The tool selection for turning cast iron forks must be tailored to the material’s characteristics. Gray cast iron has a medium hardness (HB180-240) and is relatively brittle, resulting in chip-crushing. Therefore, the tool must possess high wear and impact resistance. Commonly used tool materials are YG-type carbides (such as YG8 and YG6). YG alloys have a low affinity for cast iron, offer excellent wear resistance, and are less susceptible to adhesive wear. Geometric parameters for rough turning tools include: a rake angle of 5°-10° (avoid excessive rake angles, which can lead to insufficient edge strength), a clearance angle of 8°-12°, a lead angle of 45°-60°, an inclination angle of -5°-0° (to facilitate chip breaking), and a nose radius of 0.5-1mm. For finishing turning tools, rake angles of 10°-15°, clearance angles of 10°-15°, and a lead angle of 75°-90° are recommended to reduce cutting forces and vibration. The tool nose radius is 0.2-0.5mm to ensure surface roughness requirements. The drill bit for processing the shaft hole is a high-speed steel twist drill (such as W18Cr4V), and the reamer is a carbide reamer or a high-speed steel reamer. The reamer has a front angle of 0°-5°, a back angle of 6°-8°, and a blade width of 0.1-0.2mm to ensure the reaming accuracy.

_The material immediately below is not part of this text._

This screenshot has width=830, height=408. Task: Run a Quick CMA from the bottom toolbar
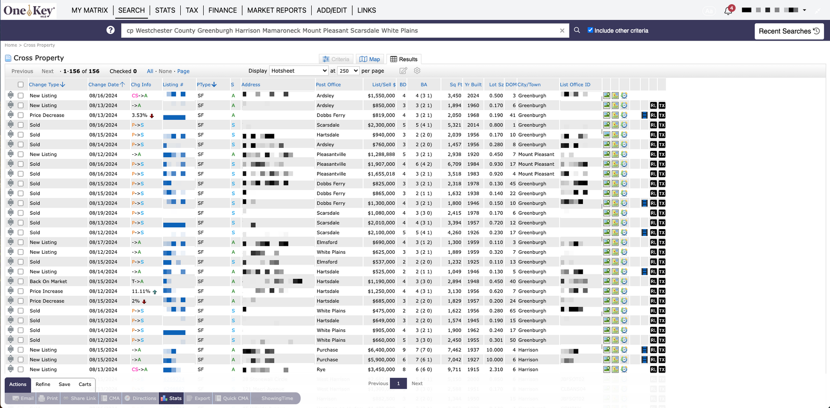(x=232, y=398)
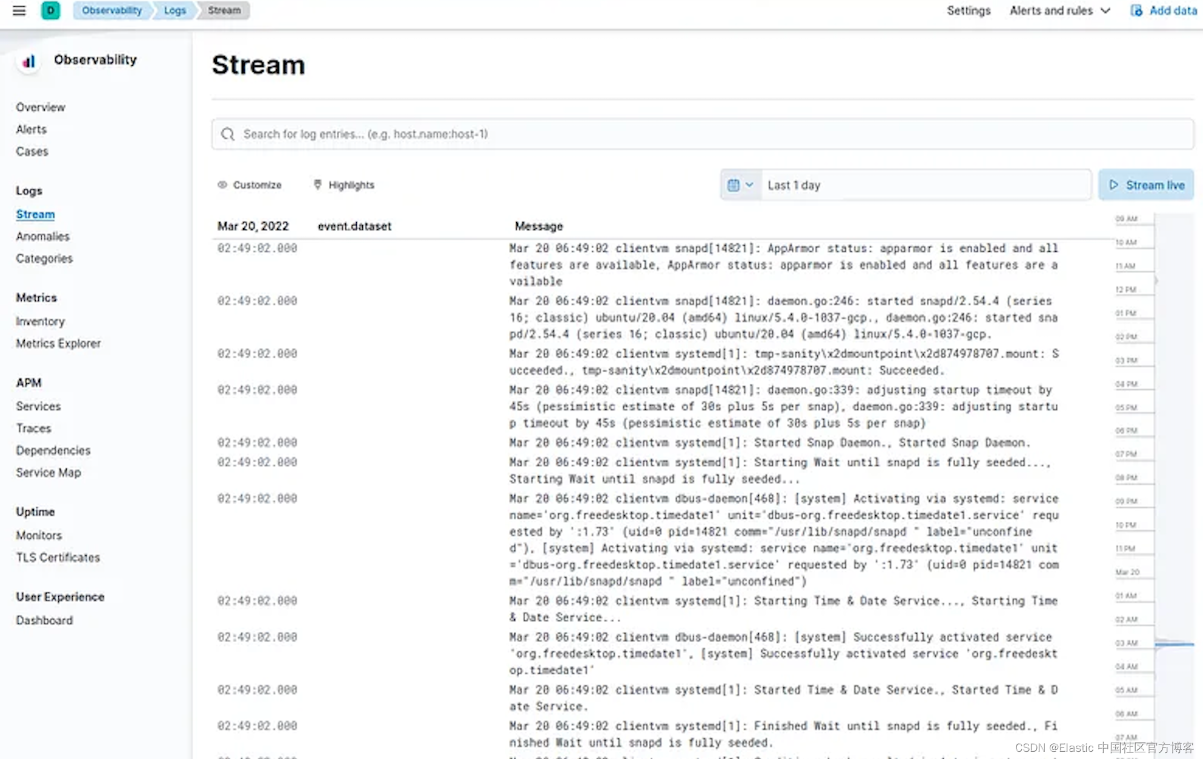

When turning cast iron forks, cutting parameters and cooling and lubrication must be properly controlled. During rough turning, the cutting speed is selected based on the tool material. For gray cast iron using a YG8 carbide turning tool, a cutting speed of 100-180 m/min, a feed of 0.2-0.5 mm/r, and a depth of cut of 2-5 mm is recommended. This achieves high cutting efficiency and moderate tool wear. During finish turning, the cutting speed is increased to 150-250 m/min, the feed reduced to 0.1-0.2 mm/r, and the depth of cut 0.5-1 mm to ensure surface quality. When drilling shaft holes, the drill speed is selected based on the hole diameter. For a drill with a diameter of 10-20 mm, the speed is 800-1200 r/min, with a feed of 0.1-0.2 mm/r. When reaming, the speed is lower (300-500 r/min), with a feed of 0.5-1 mm/r, to avoid excessive wear on the reamer due to excessive speed. Cast iron turning can be lubricated by dry cutting or using kerosene as a cutting fluid. Kerosene effectively flushes chips, reduces scratches on the machined surface, and helps improve surface roughness. The cutting fluid flow rate should be controlled at 5-10 L/min and sprayed directly onto the cutting area. For defective cast iron blanks (such as those with pinholes), reduce the feed rate during turning to prevent tool chipping, and replace the tool if necessary.